Input data>

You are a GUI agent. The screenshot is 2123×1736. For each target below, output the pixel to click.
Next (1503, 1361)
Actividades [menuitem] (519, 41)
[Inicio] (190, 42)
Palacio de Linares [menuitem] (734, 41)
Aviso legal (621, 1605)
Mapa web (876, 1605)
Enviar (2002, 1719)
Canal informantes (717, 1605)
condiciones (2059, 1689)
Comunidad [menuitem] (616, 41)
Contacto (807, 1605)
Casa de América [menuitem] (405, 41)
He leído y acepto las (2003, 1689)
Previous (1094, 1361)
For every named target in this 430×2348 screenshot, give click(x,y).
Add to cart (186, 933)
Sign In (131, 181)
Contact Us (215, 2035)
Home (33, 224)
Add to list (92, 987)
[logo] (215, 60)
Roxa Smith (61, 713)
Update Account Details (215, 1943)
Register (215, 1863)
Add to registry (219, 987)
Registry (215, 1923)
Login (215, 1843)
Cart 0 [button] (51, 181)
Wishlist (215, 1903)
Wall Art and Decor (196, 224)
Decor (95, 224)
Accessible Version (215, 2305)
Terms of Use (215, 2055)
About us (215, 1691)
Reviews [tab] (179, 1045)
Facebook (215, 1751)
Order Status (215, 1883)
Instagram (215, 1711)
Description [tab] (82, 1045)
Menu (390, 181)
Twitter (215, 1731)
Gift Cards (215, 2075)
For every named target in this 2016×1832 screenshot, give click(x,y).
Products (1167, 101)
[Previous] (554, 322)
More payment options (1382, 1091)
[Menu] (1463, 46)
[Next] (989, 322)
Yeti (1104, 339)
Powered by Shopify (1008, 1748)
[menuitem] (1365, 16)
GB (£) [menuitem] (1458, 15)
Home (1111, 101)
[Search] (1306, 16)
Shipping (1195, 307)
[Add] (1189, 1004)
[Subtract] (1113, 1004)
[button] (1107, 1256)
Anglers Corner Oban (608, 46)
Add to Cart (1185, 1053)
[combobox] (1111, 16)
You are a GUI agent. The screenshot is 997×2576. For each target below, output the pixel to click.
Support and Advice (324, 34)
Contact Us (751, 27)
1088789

Task directions>
Retype the entries word for word.

Exercise answer>
You are a GUI agent. The screenshot is 2123×1736. For each target below, output the pixel to click.
Next (1503, 1361)
Actividades [menuitem] (519, 41)
[Inicio] (190, 42)
Palacio de Linares [menuitem] (734, 41)
Aviso legal (621, 1605)
Mapa web (876, 1605)
Enviar (2002, 1719)
Canal informantes (717, 1605)
condiciones (2059, 1689)
Comunidad [menuitem] (616, 41)
Contacto (807, 1605)
Casa de América [menuitem] (405, 41)
He leído y acepto las (2003, 1689)
Previous (1094, 1361)
For every named target in this 430×2348 screenshot, give click(x,y).
Add to cart (186, 933)
Sign In (131, 181)
Contact Us (215, 2035)
Home (33, 224)
Add to list (92, 987)
[logo] (215, 60)
Roxa Smith (61, 713)
Update Account Details (215, 1943)
Register (215, 1863)
Add to registry (219, 987)
Registry (215, 1923)
Login (215, 1843)
Cart 0 [button] (51, 181)
Wishlist (215, 1903)
Wall Art and Decor (196, 224)
Decor (95, 224)
Accessible Version (215, 2305)
Terms of Use (215, 2055)
About us (215, 1691)
Reviews [tab] (179, 1045)
Facebook (215, 1751)
Order Status (215, 1883)
Instagram (215, 1711)
Description [tab] (82, 1045)
Menu (390, 181)
Twitter (215, 1731)
Gift Cards (215, 2075)
For every named target in this 2016×1832 screenshot, give click(x,y).
Products (1167, 101)
[Previous] (554, 322)
More payment options (1382, 1091)
[Menu] (1463, 46)
[Next] (989, 322)
Yeti (1104, 339)
Powered by Shopify (1008, 1748)
[menuitem] (1365, 16)
GB (£) [menuitem] (1458, 15)
Home (1111, 101)
[Search] (1306, 16)
Shipping (1195, 307)
[Add] (1189, 1004)
[Subtract] (1113, 1004)
[button] (1107, 1256)
Anglers Corner Oban (608, 46)
Add to Cart (1185, 1053)
[combobox] (1111, 16)
You are a GUI agent. The screenshot is 997×2576. For each target below, output the pixel to click.
Support and Advice (324, 34)
Contact Us (751, 27)
1088789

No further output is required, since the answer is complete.